§ **Your objective**:
All lines of the data shown below should be output exactly as they stand.

§ **Recorded data**:
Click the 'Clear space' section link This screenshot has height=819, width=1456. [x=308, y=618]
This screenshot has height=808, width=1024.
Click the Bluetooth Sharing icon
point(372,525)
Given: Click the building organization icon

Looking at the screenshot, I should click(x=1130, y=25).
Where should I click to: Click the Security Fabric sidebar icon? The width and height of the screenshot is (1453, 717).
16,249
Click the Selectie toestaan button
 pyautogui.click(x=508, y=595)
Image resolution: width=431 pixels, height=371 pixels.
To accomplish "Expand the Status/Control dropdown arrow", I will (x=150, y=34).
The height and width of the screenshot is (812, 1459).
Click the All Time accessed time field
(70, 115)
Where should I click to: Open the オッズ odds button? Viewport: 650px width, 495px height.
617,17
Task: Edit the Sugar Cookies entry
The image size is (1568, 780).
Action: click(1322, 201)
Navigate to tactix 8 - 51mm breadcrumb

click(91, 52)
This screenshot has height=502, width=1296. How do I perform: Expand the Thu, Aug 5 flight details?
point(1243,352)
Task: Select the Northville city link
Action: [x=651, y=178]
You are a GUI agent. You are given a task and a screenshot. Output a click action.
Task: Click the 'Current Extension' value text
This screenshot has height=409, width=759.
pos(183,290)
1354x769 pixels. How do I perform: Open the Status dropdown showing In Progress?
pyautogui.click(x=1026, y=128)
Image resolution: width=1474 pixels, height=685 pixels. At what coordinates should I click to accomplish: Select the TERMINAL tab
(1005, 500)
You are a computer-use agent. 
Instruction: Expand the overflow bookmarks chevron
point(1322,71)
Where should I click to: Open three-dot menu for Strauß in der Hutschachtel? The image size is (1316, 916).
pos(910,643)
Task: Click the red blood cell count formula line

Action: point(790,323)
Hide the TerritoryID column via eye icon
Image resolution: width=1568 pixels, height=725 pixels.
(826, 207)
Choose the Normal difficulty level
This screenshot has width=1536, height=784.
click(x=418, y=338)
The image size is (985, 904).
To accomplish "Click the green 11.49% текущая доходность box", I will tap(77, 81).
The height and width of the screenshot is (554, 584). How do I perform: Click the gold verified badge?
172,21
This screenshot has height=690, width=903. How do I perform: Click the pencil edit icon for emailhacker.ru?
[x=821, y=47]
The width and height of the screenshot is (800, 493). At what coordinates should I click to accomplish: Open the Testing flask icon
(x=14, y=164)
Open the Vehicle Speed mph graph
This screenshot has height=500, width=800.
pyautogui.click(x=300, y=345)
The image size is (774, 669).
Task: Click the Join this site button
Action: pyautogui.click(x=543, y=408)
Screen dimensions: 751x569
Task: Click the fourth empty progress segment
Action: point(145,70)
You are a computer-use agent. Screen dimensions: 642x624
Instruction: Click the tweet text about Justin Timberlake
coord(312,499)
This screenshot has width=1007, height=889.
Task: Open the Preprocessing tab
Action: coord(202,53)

§ **Exercise output**:
Click the 'Clear space' section link This screenshot has height=819, width=1456. [x=308, y=618]
This screenshot has height=808, width=1024.
Click the Bluetooth Sharing icon
point(372,525)
Given: Click the building organization icon

Looking at the screenshot, I should click(x=1130, y=25).
Where should I click to: Click the Security Fabric sidebar icon? The width and height of the screenshot is (1453, 717).
16,249
Click the Selectie toestaan button
 pyautogui.click(x=508, y=595)
Image resolution: width=431 pixels, height=371 pixels.
To accomplish "Expand the Status/Control dropdown arrow", I will (x=150, y=34).
The height and width of the screenshot is (812, 1459).
Click the All Time accessed time field
(70, 115)
Where should I click to: Open the オッズ odds button? Viewport: 650px width, 495px height.
617,17
Task: Edit the Sugar Cookies entry
The image size is (1568, 780).
Action: click(1322, 201)
Navigate to tactix 8 - 51mm breadcrumb

click(91, 52)
This screenshot has height=502, width=1296. How do I perform: Expand the Thu, Aug 5 flight details?
point(1243,352)
Task: Select the Northville city link
Action: [x=651, y=178]
You are a GUI agent. You are given a task and a screenshot. Output a click action.
Task: Click the 'Current Extension' value text
This screenshot has height=409, width=759.
pos(183,290)
1354x769 pixels. How do I perform: Open the Status dropdown showing In Progress?
pyautogui.click(x=1026, y=128)
Image resolution: width=1474 pixels, height=685 pixels. At what coordinates should I click to accomplish: Select the TERMINAL tab
(1005, 500)
You are a computer-use agent. 
Instruction: Expand the overflow bookmarks chevron
point(1322,71)
Where should I click to: Open three-dot menu for Strauß in der Hutschachtel? The image size is (1316, 916).
pos(910,643)
Task: Click the red blood cell count formula line

Action: point(790,323)
Hide the TerritoryID column via eye icon
Image resolution: width=1568 pixels, height=725 pixels.
(826, 207)
Choose the Normal difficulty level
This screenshot has width=1536, height=784.
click(x=418, y=338)
The image size is (985, 904).
To accomplish "Click the green 11.49% текущая доходность box", I will tap(77, 81).
The height and width of the screenshot is (554, 584). How do I perform: Click the gold verified badge?
172,21
This screenshot has height=690, width=903. How do I perform: Click the pencil edit icon for emailhacker.ru?
[x=821, y=47]
The width and height of the screenshot is (800, 493). At what coordinates should I click to accomplish: Open the Testing flask icon
(x=14, y=164)
Open the Vehicle Speed mph graph
This screenshot has height=500, width=800.
pyautogui.click(x=300, y=345)
The image size is (774, 669).
Task: Click the Join this site button
Action: pyautogui.click(x=543, y=408)
Screen dimensions: 751x569
Task: Click the fourth empty progress segment
Action: point(145,70)
You are a computer-use agent. Screen dimensions: 642x624
Instruction: Click the tweet text about Justin Timberlake
coord(312,499)
This screenshot has width=1007, height=889.
Task: Open the Preprocessing tab
Action: coord(202,53)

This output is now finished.